• _Task instructions_: The answer should hold only the lines from the one that contains "Select the TEXT format radio button" through the last line of the material, repeated exactly, without pictures.
◇ ◇ ◇ ◇
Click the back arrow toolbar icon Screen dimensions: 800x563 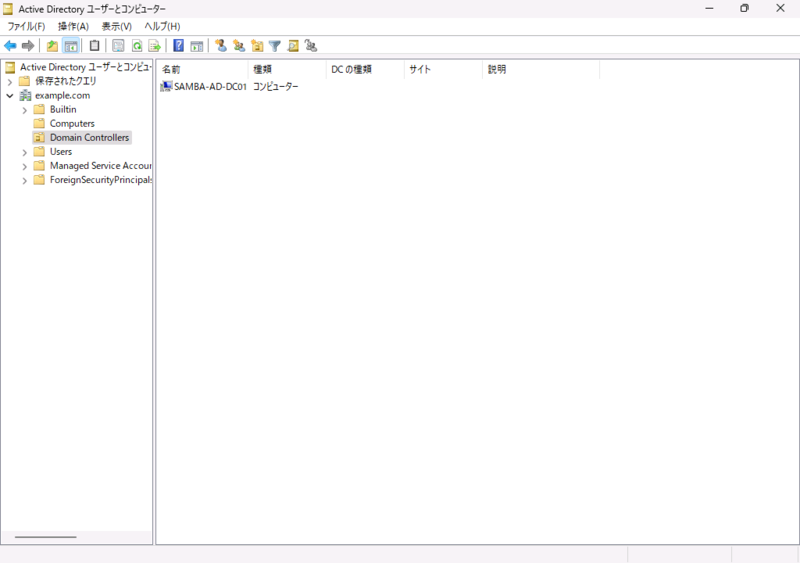coord(10,46)
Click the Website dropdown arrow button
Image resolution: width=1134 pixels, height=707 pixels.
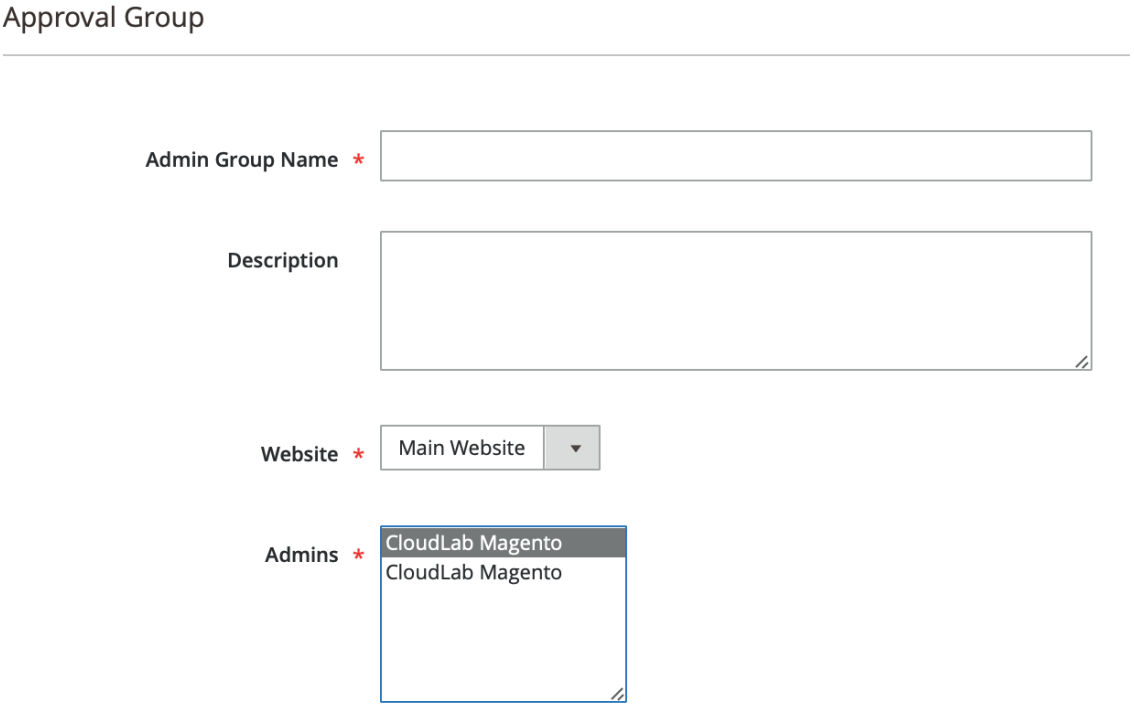[571, 448]
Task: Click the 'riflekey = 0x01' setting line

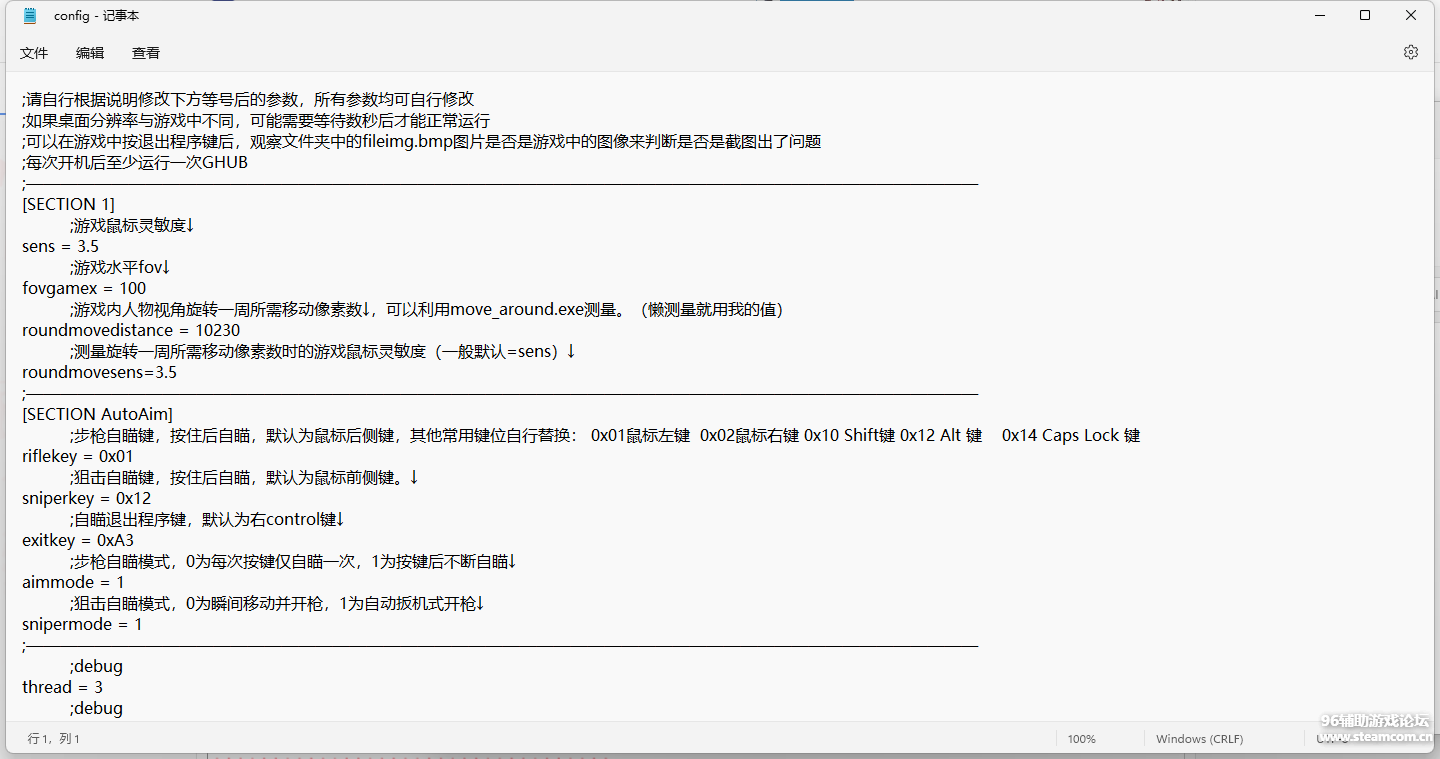Action: pyautogui.click(x=77, y=456)
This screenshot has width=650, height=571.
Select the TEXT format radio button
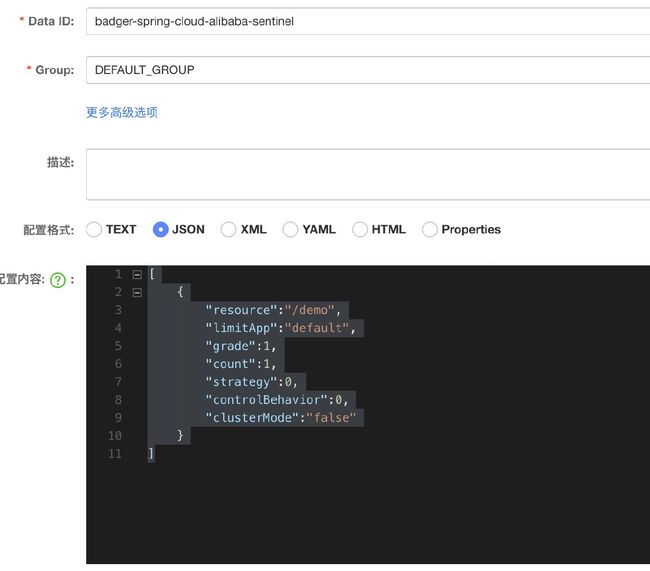[94, 229]
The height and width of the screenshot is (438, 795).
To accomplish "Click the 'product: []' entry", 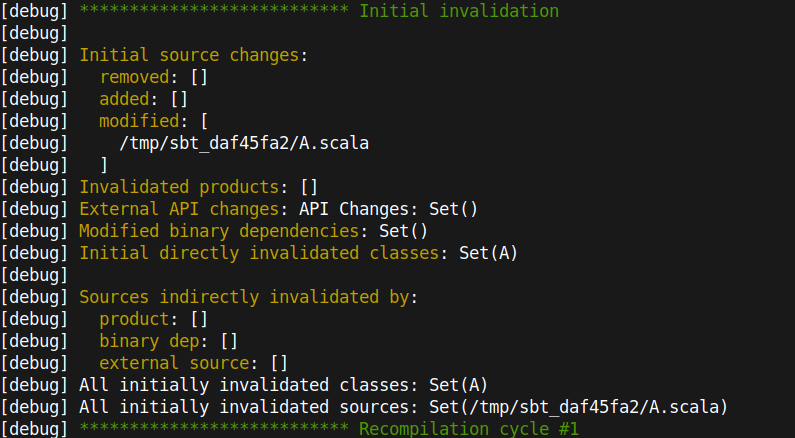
◇ ◇ ◇ ◇
• _Answer to this problem_:
Select the TEXT format radio button
[94, 229]
The height and width of the screenshot is (438, 795).
To accomplish "Click the 'product: []' entry", 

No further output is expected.